In contrast to normal speakers that are only able to create speech production during inhalation, esophageal speakers engage in inhalation during speech production (Citation10). During speech production, laryngeal speakers attempted to swallow the air through the mouth quickly in a forceful manner in order to support air for the speech production (Citation10). Such speech breathing behaviors cause strained speech in addition to the roughness (Citation1, Citation10). As a result, esophageal speech was perceived to be slow with a short phase and/or sentence, and thus pauses during phonation (Citation8, Citation17).

The potential physiologically based sources and poorly designed forceful breathing behaviors for speech production are hard to avoid for the esophageal speakers (Citation6, Citation17). In spite of the clearer speech outcomes, perceived forceful and unpleasant characteristics in the converted speech are still noted. In this condition, speech rehabilitation will be a preferred method of problem solving, particularly to instruct the esophageal speakers how to manage the air for speech production properly (Citation4).

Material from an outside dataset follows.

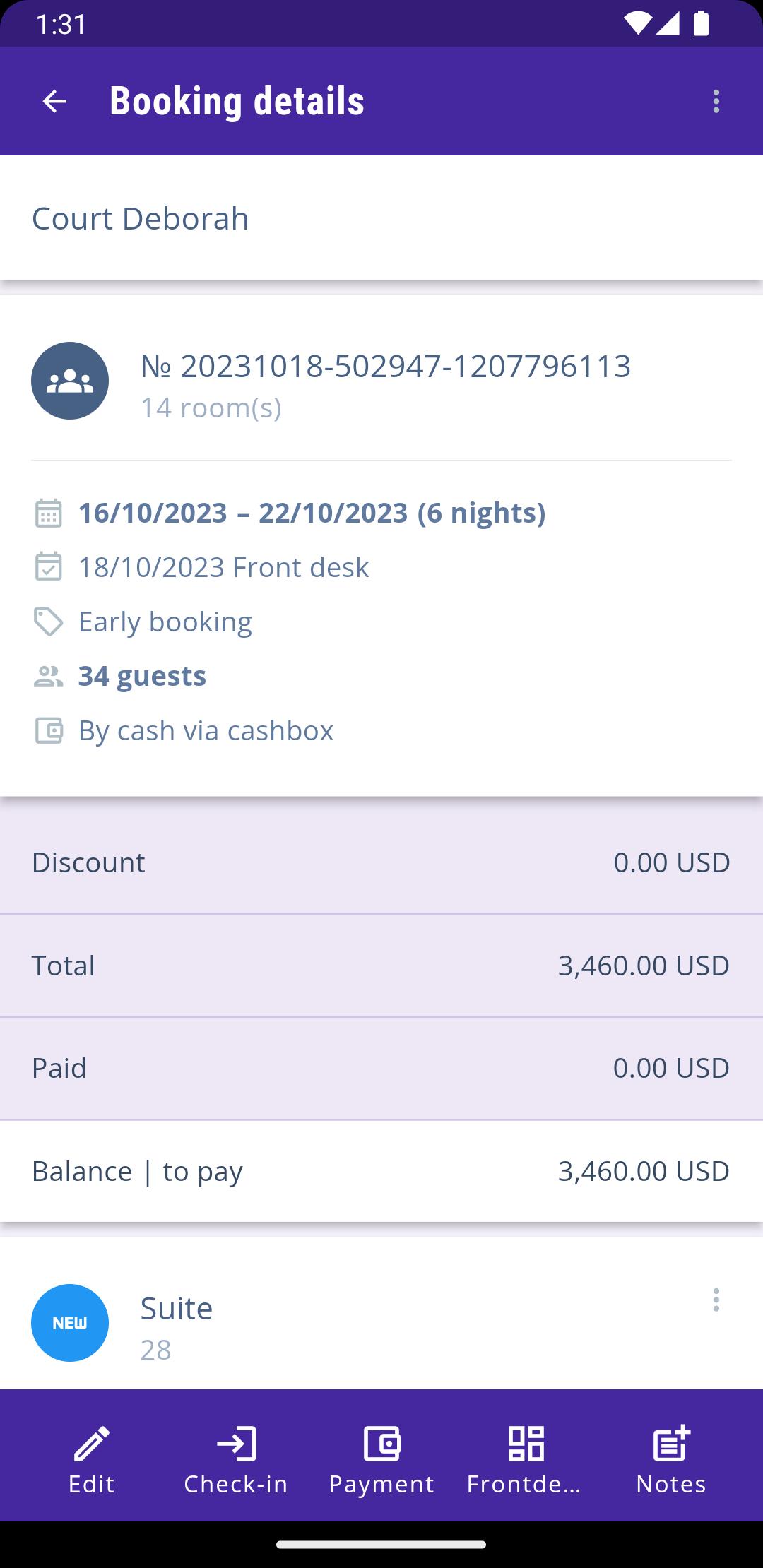
Task: Open guest name Court Deborah
Action: pos(141,218)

Gaining new information and knowledge will be fundamental for improving the Speech Enhancer Program. Any future study should incorporate an amplifier for speech signal and develop a new list of intelligibility tests. Normally, speech–language pathologists are familiar with the articulation test; therefore, they may unconsciously predict the words instead of making an evaluation solely on listening to the speech samples. Thus, a standardized articulation test should be avoided to eliminate assessor's bias. In addition, a long passage is not recommended either, because a majority of the esophageal speakers are not able to speak in a long sentence and/or in connected sentences. To require these persons to read a long passage will not meet construct validity.

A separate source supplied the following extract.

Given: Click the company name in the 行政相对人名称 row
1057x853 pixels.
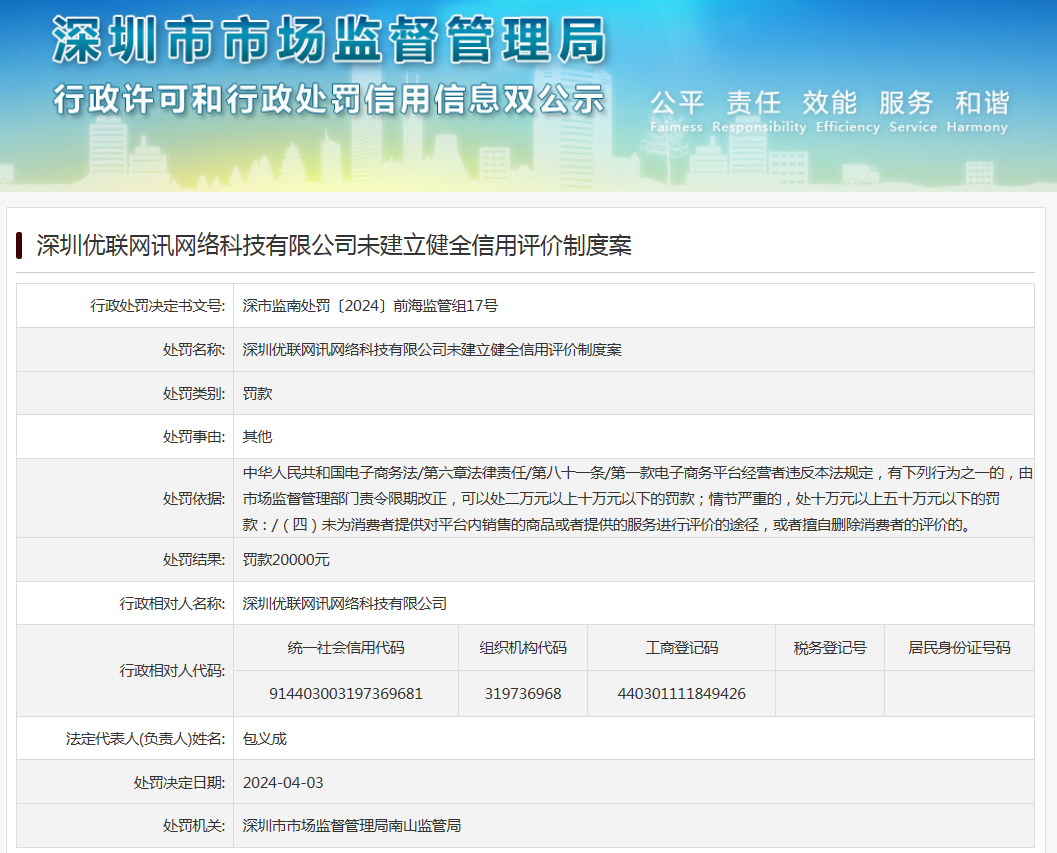Looking at the screenshot, I should tap(344, 604).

This study may carry some limitations and bias. One obvious limitation was the need to recruit esophageal speakers. It was difficult to include the esophageal speakers who had similar impairment or severity of speech disorder. This is in spite of the fact that severity could affect the verbal ability and may be used to evaluate the effectiveness. Subsequently, the result may include some errors. Notably, this study is not randomized and partially blind, so it possibly contains bias. Although there may be potential biases and limitations, by means of employing universal phonetic transcription, qualified assessors, and considerable speech sample size, the results of this study could be valuable. Due to the small sample size, the level of generalization of the findings should be taken into account as the results from a pilot study that needs further research studies to make fuller inference and implementations.

Conclusion

This study implied that the Speech Enhancer Program may have some benefit for esophageal speakers. Being short of the significant improvements, the accuracy in the converted speech was subtly changed. Thus, esophageal speech could be improved through the program. However, renovation of the program was considered necessary for future employment. Future studies should comprehensively assess articulation patterns, speech characteristics, related factors in a large population group, and layperson's perceptions of the esophageal speech before and after speech enhancement in comparison with the speech–language pathologists’ perceptions. In addition, the studies should compare the gains of modified speech and voice samples of tonal language versus non-tonal language, as well as the gains of modified speech of some neurological speech sample, such as dysarthria. In addition, comparison studies among different speech remediation techniques that speech–language pathologists employ and enhancement using the Speech Enhancer Program should be used to review the efficacy of the training program. Its effectiveness in accent reduction programs may also be conducted.

Conflicts of interest and funding

The authors have not received any benefits from any private organization to conduct this study.

Acknowledgements

We would like to thank Faculty of Medicine Siriraj Hospital, Mahidol University, Faculty of Engineering, King Mongkut's University of Technology Thonburi, and National Electronics and Computer Technology Center (NECTEC), Thailand for their support and grant.